The details of Trent’s Last Case are too good to spoil. The shadows and shocks that spring from the murder of scheming, indomitable, bloodthirsty Wall Street financier Sigsbee Manderson are an operatic delight to experience. Found shot through the eye by an unknown hand, the businessman’s body bore signs of a struggle; but the thing that inflamed the wonder of newspaper reporter Philip Trent was the way the body was dressed. When Manderson rose before the house was stirring and mysteriously went out into the grounds to meet his demise, he appeared to have been in a great hurry: his cuffs were drawn up into his coat sleeves, his shoelaces were poorly tied, and his false teeth remained grinning in a dish in his room. But if he was so very pressed, why did he part his hair so carefully? Why did he put on so much? He had a complete set of underclothing, studs in his shirt, sock-suspenders, money and keys. One of his waistcoat pockets was lined with leather for the reception of his watch, but he had his watch in the pocket on the other side. In short, there were signs of great agitation and haste and signs of the exact opposite.

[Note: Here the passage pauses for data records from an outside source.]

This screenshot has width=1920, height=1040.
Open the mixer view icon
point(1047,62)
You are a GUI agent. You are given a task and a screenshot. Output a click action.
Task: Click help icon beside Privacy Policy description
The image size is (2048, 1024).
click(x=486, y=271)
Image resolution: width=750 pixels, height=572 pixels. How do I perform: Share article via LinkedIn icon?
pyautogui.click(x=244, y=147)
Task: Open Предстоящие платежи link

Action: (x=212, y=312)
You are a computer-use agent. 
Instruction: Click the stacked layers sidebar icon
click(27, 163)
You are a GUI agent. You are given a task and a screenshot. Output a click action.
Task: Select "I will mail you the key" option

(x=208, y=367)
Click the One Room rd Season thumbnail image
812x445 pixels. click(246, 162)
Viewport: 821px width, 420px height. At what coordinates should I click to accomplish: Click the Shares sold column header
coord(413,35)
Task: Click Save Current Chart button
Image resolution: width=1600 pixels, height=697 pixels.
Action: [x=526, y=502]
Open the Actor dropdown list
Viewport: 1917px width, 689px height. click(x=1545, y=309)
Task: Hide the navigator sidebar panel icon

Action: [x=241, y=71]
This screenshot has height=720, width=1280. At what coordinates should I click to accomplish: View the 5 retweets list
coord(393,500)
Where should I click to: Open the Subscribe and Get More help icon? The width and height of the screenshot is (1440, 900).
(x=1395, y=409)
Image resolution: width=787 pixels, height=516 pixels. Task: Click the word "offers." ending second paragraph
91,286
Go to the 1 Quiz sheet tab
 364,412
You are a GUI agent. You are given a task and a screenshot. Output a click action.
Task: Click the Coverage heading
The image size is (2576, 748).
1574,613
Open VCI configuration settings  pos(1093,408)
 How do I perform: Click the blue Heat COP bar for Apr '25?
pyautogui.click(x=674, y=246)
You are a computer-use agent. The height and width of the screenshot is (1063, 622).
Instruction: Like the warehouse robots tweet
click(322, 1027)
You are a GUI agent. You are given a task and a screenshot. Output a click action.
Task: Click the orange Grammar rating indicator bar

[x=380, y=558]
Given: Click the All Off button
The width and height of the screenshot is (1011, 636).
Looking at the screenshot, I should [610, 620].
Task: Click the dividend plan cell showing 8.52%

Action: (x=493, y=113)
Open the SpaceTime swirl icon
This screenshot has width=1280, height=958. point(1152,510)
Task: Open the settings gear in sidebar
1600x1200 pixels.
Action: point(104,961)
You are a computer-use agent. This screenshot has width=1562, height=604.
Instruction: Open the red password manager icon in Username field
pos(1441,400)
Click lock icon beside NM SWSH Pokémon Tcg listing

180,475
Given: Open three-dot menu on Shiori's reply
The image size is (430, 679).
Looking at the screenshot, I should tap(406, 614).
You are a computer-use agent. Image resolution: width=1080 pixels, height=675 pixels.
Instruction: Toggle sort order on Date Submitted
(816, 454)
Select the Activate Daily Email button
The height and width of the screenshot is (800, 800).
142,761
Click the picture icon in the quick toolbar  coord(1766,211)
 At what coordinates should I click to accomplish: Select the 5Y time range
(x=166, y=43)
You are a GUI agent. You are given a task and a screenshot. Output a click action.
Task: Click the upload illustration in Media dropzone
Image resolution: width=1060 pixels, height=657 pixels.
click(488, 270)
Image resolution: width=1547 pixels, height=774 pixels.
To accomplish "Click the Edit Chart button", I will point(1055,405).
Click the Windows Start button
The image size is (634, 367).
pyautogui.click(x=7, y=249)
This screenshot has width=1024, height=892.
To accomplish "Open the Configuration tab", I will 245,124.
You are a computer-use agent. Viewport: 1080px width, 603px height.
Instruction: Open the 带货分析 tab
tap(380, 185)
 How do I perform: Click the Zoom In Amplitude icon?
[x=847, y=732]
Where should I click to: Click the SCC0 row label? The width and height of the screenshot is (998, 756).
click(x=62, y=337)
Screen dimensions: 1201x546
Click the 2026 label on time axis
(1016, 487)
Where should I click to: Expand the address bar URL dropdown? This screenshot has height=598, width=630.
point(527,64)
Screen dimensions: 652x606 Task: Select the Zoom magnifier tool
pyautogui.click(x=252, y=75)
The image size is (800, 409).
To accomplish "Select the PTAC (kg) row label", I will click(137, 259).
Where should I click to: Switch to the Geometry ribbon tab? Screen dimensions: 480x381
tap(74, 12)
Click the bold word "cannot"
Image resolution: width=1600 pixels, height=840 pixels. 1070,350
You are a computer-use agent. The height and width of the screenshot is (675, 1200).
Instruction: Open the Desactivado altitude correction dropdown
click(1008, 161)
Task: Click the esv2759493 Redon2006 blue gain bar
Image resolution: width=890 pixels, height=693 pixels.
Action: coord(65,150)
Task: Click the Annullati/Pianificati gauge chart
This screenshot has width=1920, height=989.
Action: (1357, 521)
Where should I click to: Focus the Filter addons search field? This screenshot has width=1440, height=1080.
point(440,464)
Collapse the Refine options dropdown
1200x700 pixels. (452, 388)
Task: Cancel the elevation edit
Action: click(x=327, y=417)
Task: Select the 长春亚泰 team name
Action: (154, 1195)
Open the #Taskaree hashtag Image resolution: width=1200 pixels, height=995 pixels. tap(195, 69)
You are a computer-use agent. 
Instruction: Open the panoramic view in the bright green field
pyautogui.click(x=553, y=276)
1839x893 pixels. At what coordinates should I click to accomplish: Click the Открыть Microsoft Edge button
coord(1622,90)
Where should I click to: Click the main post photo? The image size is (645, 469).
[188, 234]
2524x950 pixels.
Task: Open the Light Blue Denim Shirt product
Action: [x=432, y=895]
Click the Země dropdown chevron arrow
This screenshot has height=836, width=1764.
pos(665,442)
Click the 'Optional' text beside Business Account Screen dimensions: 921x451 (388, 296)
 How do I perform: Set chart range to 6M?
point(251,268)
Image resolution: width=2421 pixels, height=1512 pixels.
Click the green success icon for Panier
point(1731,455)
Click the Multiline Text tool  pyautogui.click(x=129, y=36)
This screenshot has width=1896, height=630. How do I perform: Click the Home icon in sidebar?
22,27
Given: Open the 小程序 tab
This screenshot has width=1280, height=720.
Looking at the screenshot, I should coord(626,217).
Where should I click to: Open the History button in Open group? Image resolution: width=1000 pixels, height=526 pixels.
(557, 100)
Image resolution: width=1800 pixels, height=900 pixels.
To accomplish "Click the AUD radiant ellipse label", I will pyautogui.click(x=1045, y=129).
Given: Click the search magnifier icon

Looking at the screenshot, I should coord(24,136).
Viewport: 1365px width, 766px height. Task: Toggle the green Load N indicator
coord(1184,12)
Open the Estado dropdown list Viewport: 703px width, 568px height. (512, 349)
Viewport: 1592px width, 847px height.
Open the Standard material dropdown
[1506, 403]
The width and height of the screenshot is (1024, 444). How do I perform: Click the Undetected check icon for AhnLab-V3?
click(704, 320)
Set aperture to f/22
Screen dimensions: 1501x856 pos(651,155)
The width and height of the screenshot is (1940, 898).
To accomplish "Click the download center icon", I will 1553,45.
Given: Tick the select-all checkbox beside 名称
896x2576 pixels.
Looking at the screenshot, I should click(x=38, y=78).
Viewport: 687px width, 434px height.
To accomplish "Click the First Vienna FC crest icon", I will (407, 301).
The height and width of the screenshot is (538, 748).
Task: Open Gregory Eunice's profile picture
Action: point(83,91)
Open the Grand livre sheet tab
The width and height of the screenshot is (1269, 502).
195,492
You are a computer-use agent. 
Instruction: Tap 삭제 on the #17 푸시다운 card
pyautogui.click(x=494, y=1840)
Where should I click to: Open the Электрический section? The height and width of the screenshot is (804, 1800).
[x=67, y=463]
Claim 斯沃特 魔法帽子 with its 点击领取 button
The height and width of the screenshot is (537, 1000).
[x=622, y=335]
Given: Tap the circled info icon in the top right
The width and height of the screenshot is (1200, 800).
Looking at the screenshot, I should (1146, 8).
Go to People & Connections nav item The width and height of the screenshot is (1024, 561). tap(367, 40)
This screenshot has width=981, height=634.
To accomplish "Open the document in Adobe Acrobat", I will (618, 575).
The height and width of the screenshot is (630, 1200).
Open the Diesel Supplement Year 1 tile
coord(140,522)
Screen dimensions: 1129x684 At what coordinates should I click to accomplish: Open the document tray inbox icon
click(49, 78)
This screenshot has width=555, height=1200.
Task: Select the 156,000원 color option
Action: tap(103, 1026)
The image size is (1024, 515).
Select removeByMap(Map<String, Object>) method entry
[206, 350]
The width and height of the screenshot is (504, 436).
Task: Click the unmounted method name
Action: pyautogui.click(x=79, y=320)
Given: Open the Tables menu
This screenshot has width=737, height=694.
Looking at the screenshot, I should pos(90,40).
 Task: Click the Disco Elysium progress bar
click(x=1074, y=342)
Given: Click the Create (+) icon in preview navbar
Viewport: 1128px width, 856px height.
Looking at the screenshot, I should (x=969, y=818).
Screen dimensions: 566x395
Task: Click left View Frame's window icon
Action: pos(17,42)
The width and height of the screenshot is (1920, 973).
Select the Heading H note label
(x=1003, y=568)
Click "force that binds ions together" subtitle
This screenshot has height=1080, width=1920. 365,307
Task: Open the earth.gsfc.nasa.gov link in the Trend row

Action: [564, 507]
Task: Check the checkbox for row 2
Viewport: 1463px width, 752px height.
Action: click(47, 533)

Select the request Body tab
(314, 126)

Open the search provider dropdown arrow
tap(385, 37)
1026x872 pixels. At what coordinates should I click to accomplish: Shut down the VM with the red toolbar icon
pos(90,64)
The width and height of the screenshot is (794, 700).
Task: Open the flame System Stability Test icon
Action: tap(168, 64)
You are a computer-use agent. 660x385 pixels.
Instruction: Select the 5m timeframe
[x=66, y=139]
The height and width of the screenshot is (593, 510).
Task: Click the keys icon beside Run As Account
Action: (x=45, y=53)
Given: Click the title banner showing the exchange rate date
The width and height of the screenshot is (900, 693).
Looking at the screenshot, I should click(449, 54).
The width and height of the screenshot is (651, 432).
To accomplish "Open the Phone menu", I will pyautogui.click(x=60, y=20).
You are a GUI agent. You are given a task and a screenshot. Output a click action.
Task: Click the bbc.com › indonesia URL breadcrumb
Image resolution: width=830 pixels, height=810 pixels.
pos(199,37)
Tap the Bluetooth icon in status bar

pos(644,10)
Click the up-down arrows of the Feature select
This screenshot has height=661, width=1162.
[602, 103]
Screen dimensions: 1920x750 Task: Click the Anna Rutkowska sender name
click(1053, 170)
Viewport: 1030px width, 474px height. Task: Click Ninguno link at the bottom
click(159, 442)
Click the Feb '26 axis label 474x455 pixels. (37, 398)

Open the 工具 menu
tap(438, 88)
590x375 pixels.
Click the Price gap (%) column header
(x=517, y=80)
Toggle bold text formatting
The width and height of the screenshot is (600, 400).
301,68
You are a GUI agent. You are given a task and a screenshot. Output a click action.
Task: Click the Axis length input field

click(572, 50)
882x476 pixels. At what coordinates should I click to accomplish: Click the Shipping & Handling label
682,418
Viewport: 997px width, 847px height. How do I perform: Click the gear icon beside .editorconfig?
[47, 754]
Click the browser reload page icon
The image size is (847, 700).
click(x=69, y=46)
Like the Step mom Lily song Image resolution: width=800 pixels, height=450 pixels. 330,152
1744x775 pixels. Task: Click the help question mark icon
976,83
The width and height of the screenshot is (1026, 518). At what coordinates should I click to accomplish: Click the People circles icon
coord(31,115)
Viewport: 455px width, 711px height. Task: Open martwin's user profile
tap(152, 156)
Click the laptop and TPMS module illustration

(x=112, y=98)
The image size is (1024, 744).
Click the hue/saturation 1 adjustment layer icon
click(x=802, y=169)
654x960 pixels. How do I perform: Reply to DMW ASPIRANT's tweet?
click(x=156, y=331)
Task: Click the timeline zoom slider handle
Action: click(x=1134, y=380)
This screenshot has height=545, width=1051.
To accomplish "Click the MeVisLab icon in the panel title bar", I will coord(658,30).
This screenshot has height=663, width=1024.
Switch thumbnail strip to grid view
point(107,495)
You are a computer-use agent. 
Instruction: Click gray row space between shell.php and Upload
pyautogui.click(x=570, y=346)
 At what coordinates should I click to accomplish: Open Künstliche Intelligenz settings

So it begins, and so it proceeds with a series of contradictions and conclusions like no other mystery before. All of the familiar characters are present, however—the bustling inspector, the suspicious secretary, the unfeeling widow, the stiff butler—all the usual suspects, but all playing unusual parts. Following a course informed by a balance of logic and imagination, Philip Trent fact-finds his way through a labyrinthine puzzle of ever-changing possibilities, is caught up in a complicated and compromising love affair, outlines a brilliant exposé, and receives a stultifying surprise on the final page that rivals the surprise of that ancient detective, Oedipus, leaving Philip Trent cured: “I will never touch a crime-mystery again.”
Trent’s Last Case is not a mystery story that exposes the mystery maker as much as it exposes the mystery story itself. The book is a romping and riveting and rhetorical parody leading to the Golden Age of detective literature. Trent is not the keen amateur who sidesteps and blindsides the dunderheaded professionals. He pursues criminals not out of a brooding sense of justice, but because he finds it an engaging lark. Trent is a man that has a brain in his head, but he also has a heart as big as his head. By turning the world of detective fiction upside down with Trent’s Last Case, E. C. Bentley was one of the first mystery authors to place an innovative importance on duping readers through a series of false conclusions and multiple solutions, rather than bedazzling them with gymnastics of reason that hit the truth with unerring precision.
“Between what matters and what seems to matter,” asks Trent’s Last Case with both gravitas and a wink, “how should the world we know judge wisely?” The question is well asked by this novel mystery novel because it does not present a case where the detective solves the mystery. Trent’s Last Case presents a case where the mystery solves the detective.